A queste, vanno aggiunte le parole poco lusinghiere nei confronti del primo ministro israeliano, Benjamin Netanyahu, al quale aveva augurato "di essere distrutto da Dio", e 15 anni in cui le relazioni politiche, non quelle commerciali, con Gerusalemme hanno avuto più bassi che alti. Per la Turchia entrare nella partita diplomatica non è solo una questione di prestigio, ma anche di necessità. Già all’inizio della crisi, il presidente Erdogan e il suo ministro degli Esteri avevano elaborato un ‘piano turco’, che era stato sostanzialmente ignorato dalla comunità internazionale.

Rientrare nella partita nei negoziati, per Ankara significherebbe cercare di riguadagnare terreno agli occhi degli Stati Uniti, piuttosto freddi con la Turchia durante l’amministrazione Biden, e anche ricollocarsi nel Medioriente del futuro. Nonostante il presidente Erdogan ami poco lo stato di Israele, le sue uscite anti sioniste sul filo dell’antisemita lo dimostrano, Erdogan ha capito perfettamente che con Israele in qualche modo bisogna trattare e ha capito soprattutto che gli altri del mondo musulmano sunnita, in testa quello del Golfo, sono assolutamente disposti a farlo. Se la Turchia non rientra nei negoziati rischia di rimanere fuori dal Medioriente di domani.

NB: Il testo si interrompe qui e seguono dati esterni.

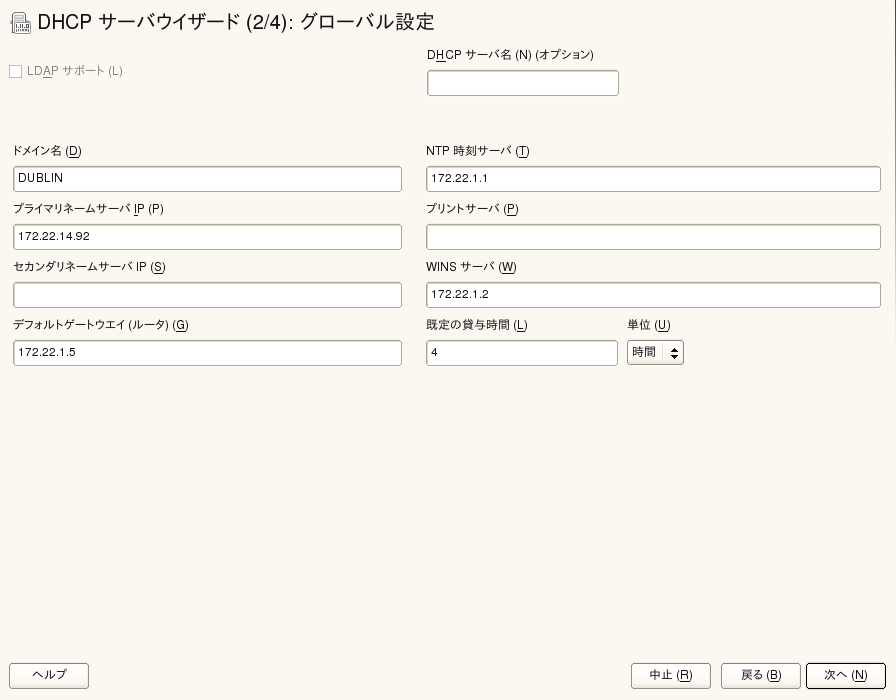Image resolution: width=896 pixels, height=700 pixels.
Task: Click the empty プリントサーバ field
Action: pyautogui.click(x=653, y=237)
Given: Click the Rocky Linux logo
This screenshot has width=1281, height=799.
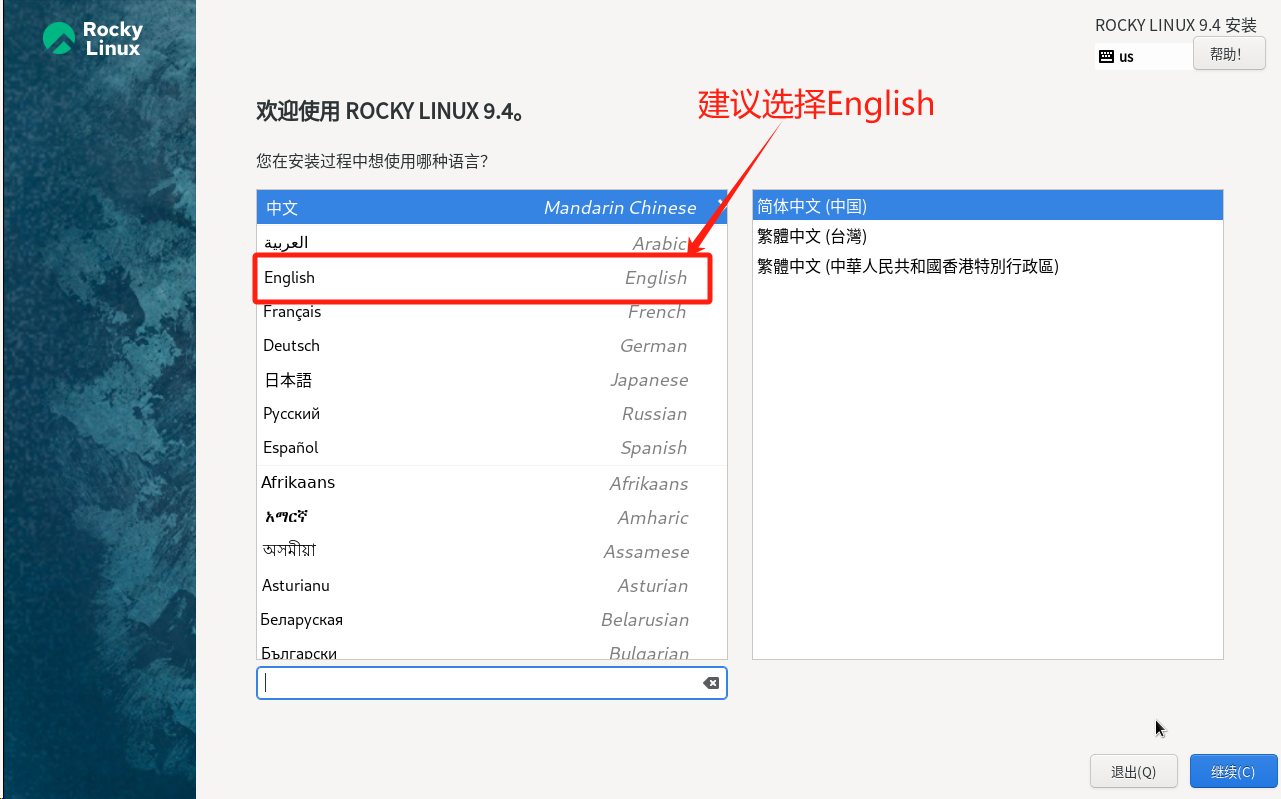Looking at the screenshot, I should pyautogui.click(x=93, y=39).
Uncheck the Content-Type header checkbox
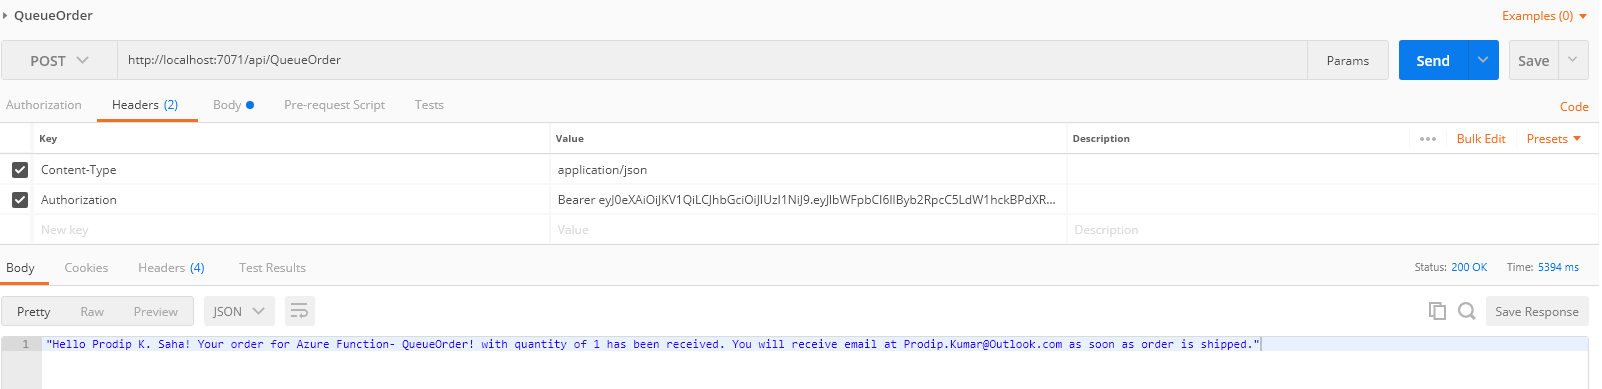Image resolution: width=1602 pixels, height=389 pixels. 20,170
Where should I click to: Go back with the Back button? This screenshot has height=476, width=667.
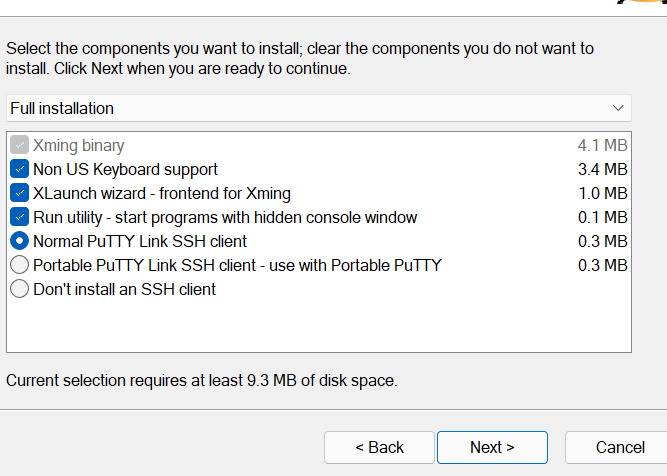tap(379, 447)
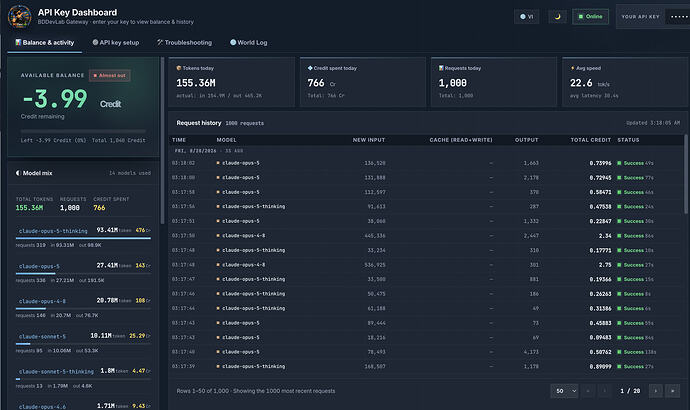Image resolution: width=690 pixels, height=410 pixels.
Task: Click the red Almost out badge
Action: point(110,76)
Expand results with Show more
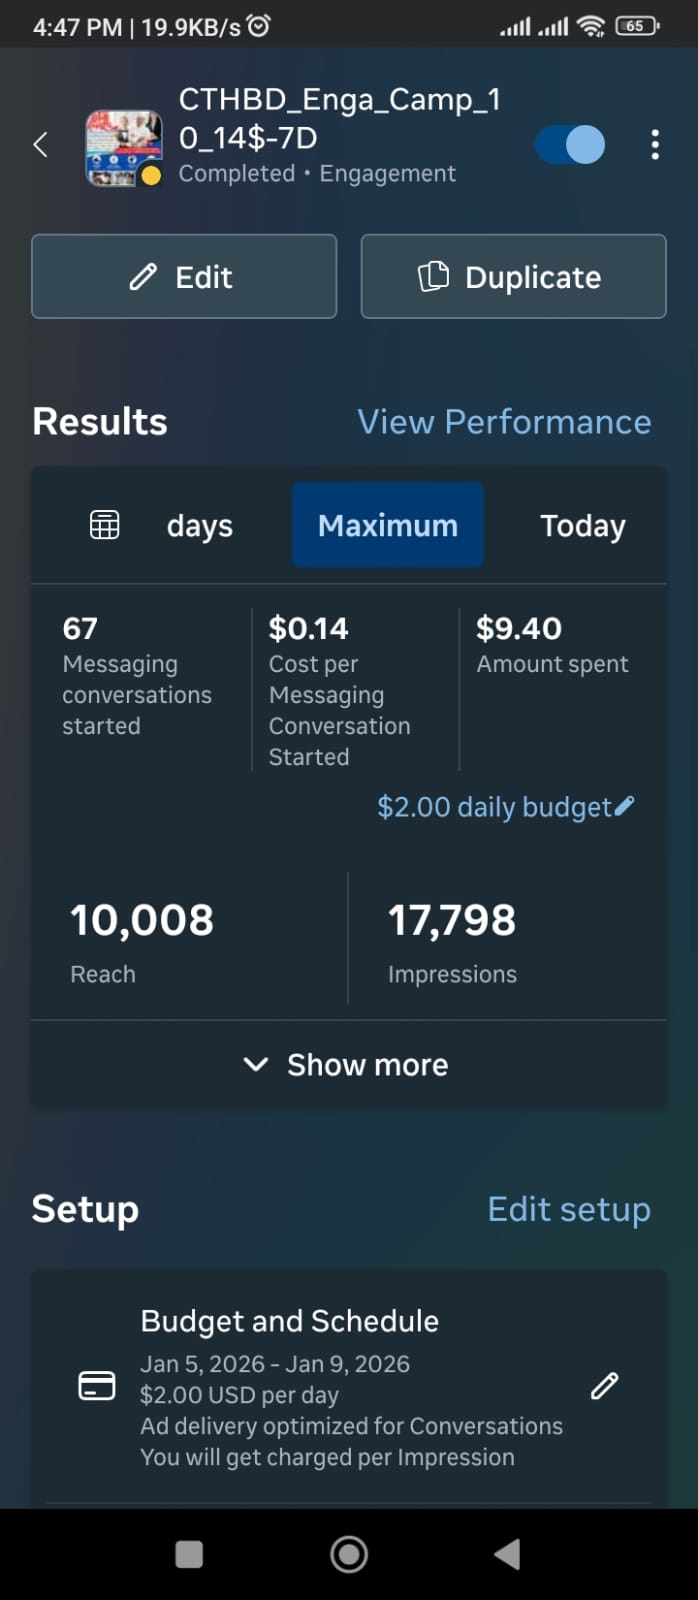This screenshot has height=1600, width=698. coord(348,1065)

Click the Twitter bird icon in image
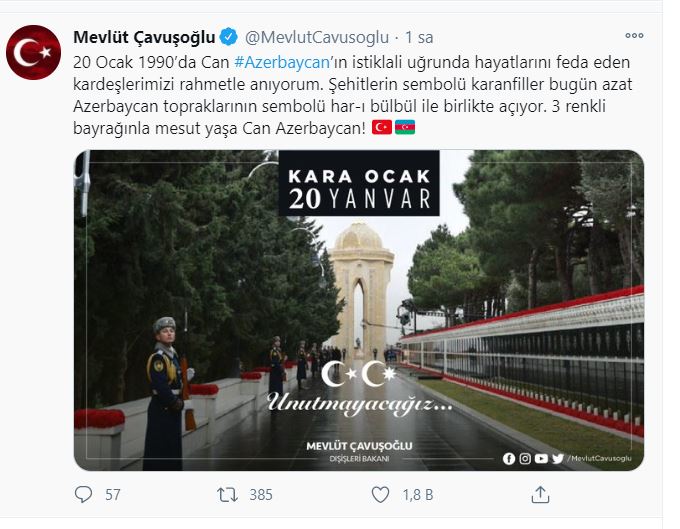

Di sicuro, è destinata a venire guardata con sospetto per i suoi rapporti con l’Iran dagli altri due grandi player regionali, Egitto e Arabia Saudita, entrambi infastiditi dal suo dinamismo diplomatico e che gradiscono poco i legami di Erdogan con Hamas e i Fratelli Musulmani egiziani, questi ultimi l’espressione più subdola e pericolosa dell’Islam politico. "Vergognati" sono state le parole utilizzate dal ministro degli Esteri israeliano Israel Katz nei confronti di Erdogan, per aver ricevuto Haniyeh.